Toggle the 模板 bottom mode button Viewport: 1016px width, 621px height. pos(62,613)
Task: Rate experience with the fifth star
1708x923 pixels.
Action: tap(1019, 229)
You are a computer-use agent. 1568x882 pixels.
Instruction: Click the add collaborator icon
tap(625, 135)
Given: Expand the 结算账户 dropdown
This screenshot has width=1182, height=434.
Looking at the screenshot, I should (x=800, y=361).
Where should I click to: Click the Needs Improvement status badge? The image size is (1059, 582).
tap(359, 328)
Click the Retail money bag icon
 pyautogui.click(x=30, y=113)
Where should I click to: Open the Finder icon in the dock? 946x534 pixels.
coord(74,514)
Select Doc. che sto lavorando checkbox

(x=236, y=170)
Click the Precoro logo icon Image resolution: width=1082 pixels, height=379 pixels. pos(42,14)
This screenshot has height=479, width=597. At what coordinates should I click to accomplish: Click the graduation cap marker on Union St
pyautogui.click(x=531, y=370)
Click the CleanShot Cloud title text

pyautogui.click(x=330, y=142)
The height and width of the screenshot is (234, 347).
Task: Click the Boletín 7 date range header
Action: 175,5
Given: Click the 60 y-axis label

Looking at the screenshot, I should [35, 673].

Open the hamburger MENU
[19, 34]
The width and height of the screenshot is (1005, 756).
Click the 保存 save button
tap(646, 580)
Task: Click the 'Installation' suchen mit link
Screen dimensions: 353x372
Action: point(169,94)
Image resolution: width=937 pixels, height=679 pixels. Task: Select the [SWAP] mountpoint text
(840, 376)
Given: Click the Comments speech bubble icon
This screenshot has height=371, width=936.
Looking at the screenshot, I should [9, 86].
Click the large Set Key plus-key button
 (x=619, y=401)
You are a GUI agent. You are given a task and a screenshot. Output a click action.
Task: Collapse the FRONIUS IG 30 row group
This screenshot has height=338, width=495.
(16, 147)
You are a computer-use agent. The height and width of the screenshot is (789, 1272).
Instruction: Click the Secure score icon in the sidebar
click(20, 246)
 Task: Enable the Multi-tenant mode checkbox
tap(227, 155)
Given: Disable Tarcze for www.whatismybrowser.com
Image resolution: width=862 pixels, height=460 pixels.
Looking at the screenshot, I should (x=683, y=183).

● **Exercise**
Could you extract the entries above, from their very first line through the line containing "(x=236, y=170)", inclusive, reproducing each line word for word?

● **Answer to the problem**
Toggle the 模板 bottom mode button Viewport: 1016px width, 621px height. pos(62,613)
Task: Rate experience with the fifth star
1708x923 pixels.
Action: tap(1019, 229)
You are a computer-use agent. 1568x882 pixels.
Instruction: Click the add collaborator icon
tap(625, 135)
Given: Expand the 结算账户 dropdown
This screenshot has width=1182, height=434.
Looking at the screenshot, I should (x=800, y=361).
Where should I click to: Click the Needs Improvement status badge? The image size is (1059, 582).
tap(359, 328)
Click the Retail money bag icon
 pyautogui.click(x=30, y=113)
Where should I click to: Open the Finder icon in the dock? 946x534 pixels.
coord(74,514)
Select Doc. che sto lavorando checkbox

(x=236, y=170)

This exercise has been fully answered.